The following is a statement issued by Music Canada President and CEO Graham Henderson following the cabinet shuffle in Ottawa on Thursday.
Music Canada welcomes incoming Minister of Canadian Heritage, the Hon. Pablo Rodriguez and thanks the Hon. Mélanie Joly for her efforts in this role following her appointment as Minister of Tourism, Official Languages and La Francophonie. Prime Minister Justin Trudeau announced the changes to his federal cabinet earlier today.
As Minister of Canadian Heritage, Rodriguez will be responsible for implementing the government’s plan to strengthen Canada’s cultural and creative industries, and will be tasked with managing the legislative, regulatory, and Cabinet processes to deliver on the government’s priorities.
“On behalf of Music Canada, I would like to congratulate the Hon. Pablo Rodriguez on his appointment as Minister of Canadian Heritage,” Graham Henderson, Music Canada President and CEO of Music Canada, said in a statement Thursday.
“In this role, he has the opportunity to improve the livelihood of Canadian creators, by creating the conditions for a functioning marketplace where creators receive fair compensation for the use of their work. We look forward to working with Minister Rodriguez to continue to advance policies that support creators and the companies that invest in them.”
Music Canada also extends congratulations to the Hon. Mélanie Joly on her appointment as the Minister of Tourism, Official Languages and La Francophonie, and expresses appreciation for her leadership on key policies affecting Canada’s music sector, including the initiation of a process to reform the Copyright Board of Canada, the launch of the statutory review of the Copyright Act, and the #DigiCanCon consultations.

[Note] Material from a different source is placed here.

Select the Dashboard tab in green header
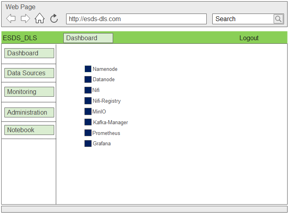This screenshot has width=288, height=213. click(x=88, y=38)
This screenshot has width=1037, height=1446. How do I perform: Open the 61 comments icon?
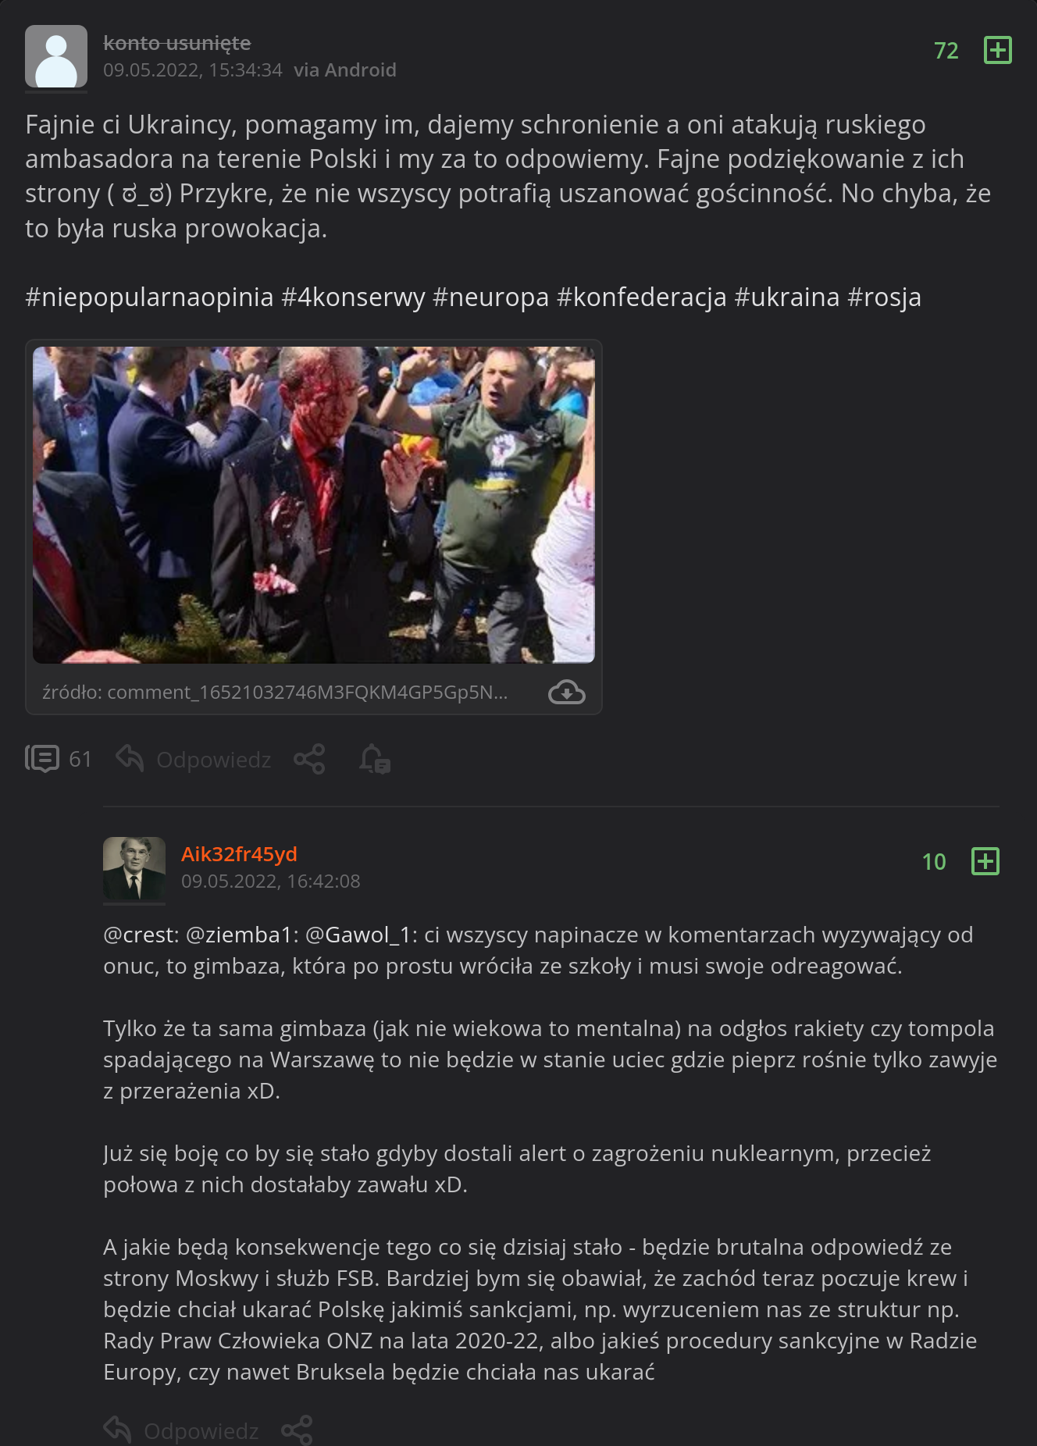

“During her tenure as Minister of Canadian Heritage, Mélanie Joly advanced key priorities to strengthen Canada’s creative industries and improve the livelihood of Canadian creators,” says Henderson. “Her efforts to improve the regulatory frameworks that affect creators, such as the Copyright Board and the Copyright Act, have begun a process to put creators at the heart of cultural policy. Thank you, Minister Joly, and best wishes in your new role.”
In the music sector, Music Canada has been the lead advocate for practical and forward-looking improvements to Canada’s marketplace, institutions, and legal framework. The most pressing issue for the music sector in Canada, and around the world, is the Value Gap. Defined as “the significant disparity between the value of creative content that is accessed and enjoyed by consumers, and the revenues that are returned to the people and businesses who create it,” the Value Gap threatens the future of Canadian culture by harming creators’ ability to make a living from their work.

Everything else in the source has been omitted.